[Dataset entries]

=-=-=-=-=

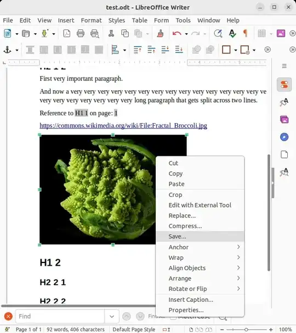The image size is (296, 333).
Task: Open the Format menu
Action: tap(91, 20)

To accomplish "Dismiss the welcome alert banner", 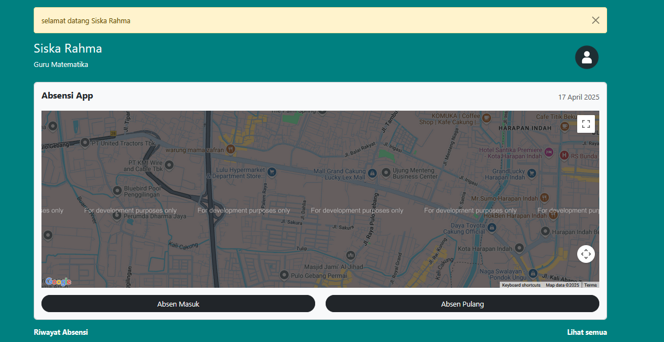I will click(595, 20).
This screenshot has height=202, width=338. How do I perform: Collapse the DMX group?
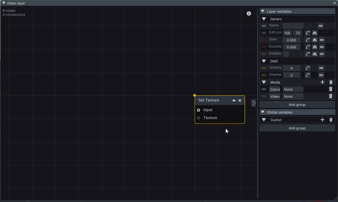tap(264, 61)
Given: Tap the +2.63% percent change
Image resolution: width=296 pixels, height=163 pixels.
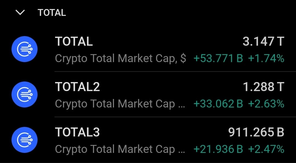Looking at the screenshot, I should (x=266, y=104).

=-=-=-=-=

### What the task asks
The required output is the lines from the one containing "Image resolution: width=296" through the end of the data, printed exactly, with no pictures.

### Answer
Image resolution: width=296 pixels, height=163 pixels.
Looking at the screenshot, I should (x=266, y=104).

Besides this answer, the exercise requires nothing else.